Lorraine Green Mazerolle
I became involved in GIS as a PhD student at Rutgers.I was the Field Research Director of the National Institute of Justice funded ($800,000) project to test innovative ways to tackle street level drug markets.We used GIS to both identify street level drug markets and assess the impact of the law enforcement practices.

Since this first project, I have incorporated GIS into many of my projects: In an experiment of a civil remedies program in Oakland, California we used GIS to identify the locations and randomize the experimental locations to civil remedy and police patrol treatments; we used GIS in a public housing study in Jersey City; most recently, I am the Principal Investigator on a randomized experimental covering 30 jurisdictions in New England to test how much GIS enhances problem-oriented policing.The underlying assumption is that GIS enhances problem-oriented policing.But it's an untested assumption. We are testing this assumption under controlled field trial conditions. Results will be ready in about 1 year.

What is your background?
I have a PhD in Criminal Justice from Rutgers, and an MA in Criminal Justice from Rutgers.I am an Australian and came to the US 10 years ago.

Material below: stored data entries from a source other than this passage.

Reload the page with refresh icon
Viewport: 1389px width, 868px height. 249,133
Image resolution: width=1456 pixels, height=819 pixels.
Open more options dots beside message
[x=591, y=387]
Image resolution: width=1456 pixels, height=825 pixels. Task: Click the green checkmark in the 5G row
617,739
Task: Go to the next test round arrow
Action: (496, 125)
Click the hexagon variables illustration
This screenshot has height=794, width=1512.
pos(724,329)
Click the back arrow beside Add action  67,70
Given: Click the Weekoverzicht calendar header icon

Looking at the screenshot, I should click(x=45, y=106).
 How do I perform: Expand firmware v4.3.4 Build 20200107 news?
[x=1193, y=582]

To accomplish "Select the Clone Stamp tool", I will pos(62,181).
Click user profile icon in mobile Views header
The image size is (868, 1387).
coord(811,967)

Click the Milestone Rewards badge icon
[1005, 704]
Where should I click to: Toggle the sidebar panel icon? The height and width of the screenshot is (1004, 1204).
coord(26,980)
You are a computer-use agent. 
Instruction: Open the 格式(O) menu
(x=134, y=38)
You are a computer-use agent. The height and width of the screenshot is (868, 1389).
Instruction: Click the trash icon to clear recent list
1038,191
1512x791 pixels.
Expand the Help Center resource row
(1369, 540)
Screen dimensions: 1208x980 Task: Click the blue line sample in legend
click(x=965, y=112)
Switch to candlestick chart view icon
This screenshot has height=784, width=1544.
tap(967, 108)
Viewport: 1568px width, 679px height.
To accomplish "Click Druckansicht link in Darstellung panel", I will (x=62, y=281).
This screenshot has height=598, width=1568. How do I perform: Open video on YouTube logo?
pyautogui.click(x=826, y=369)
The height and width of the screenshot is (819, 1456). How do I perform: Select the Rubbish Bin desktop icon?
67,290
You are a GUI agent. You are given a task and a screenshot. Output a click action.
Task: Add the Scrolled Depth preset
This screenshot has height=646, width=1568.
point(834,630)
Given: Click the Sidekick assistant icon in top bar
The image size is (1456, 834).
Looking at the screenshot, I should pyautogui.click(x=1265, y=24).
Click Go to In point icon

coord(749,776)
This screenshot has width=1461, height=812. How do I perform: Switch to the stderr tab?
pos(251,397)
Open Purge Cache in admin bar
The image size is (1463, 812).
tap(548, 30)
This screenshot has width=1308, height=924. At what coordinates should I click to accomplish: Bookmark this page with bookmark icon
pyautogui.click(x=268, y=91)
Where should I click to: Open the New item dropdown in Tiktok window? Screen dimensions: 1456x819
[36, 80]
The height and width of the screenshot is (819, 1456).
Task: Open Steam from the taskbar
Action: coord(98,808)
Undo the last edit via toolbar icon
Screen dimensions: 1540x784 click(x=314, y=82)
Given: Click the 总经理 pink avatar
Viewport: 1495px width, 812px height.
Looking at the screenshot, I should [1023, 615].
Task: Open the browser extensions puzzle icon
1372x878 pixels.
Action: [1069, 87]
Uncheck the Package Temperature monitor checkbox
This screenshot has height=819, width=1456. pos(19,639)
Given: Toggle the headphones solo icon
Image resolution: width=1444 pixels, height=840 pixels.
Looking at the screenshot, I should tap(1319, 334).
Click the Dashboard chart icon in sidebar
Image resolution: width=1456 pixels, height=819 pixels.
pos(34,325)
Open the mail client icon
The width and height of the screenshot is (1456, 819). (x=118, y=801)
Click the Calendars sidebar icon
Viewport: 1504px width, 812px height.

Would you recommend GIS to other women?
In my experiences, GIS is a tool in law enforcement and has many uses.It's a powerful tool and one that makes a lot of logical sense to police.

What is the accomplishment of which you are most proud?
I have co-created several GIS applications.Perhaps my most ambitious project is the randomized experiment in New England and the creation of the GIS application for this project.The project is not yet completed yet.

What does your typical day look like?
I teach, do research.I travel a lot -- every other week I am on the road for research.I mentor students (many of whom are using GIS).

Why is GIS an exciting industry in which to participate?
The technology is interesting, but the potential uses enornmous.Its also exciting because it is not as easy as everyone thinks -- getting a "system" to work (at least in my experience) is very hard -- first of all, figuring out all the data and getting access to the data, then getting all the layers to work; getting the data clean (including the maps and point data); getting an application to work bug free; getting people trained in using it; getting them to see how it can be used in their work...all of this takes a lot of time and effort...the challenges are enornmous; the problems encountered many...in my experience, I have NEVER come across an easy project in creating a GIS capacity within a police agency.

What is the most important "next thing" that will happen in GIS?
Integrating data; and using the data in sophisticated (yet easy to use) ways.At least in policing, there are some exciting new ways to analyze the data...but most are still pretty inaccessible to the regular police officer.

Before you came to GIS, what did you think your career would be?
I am a criminologist and have wanted to be a criminologist since I was 14 years old.GIS is just part of what I do.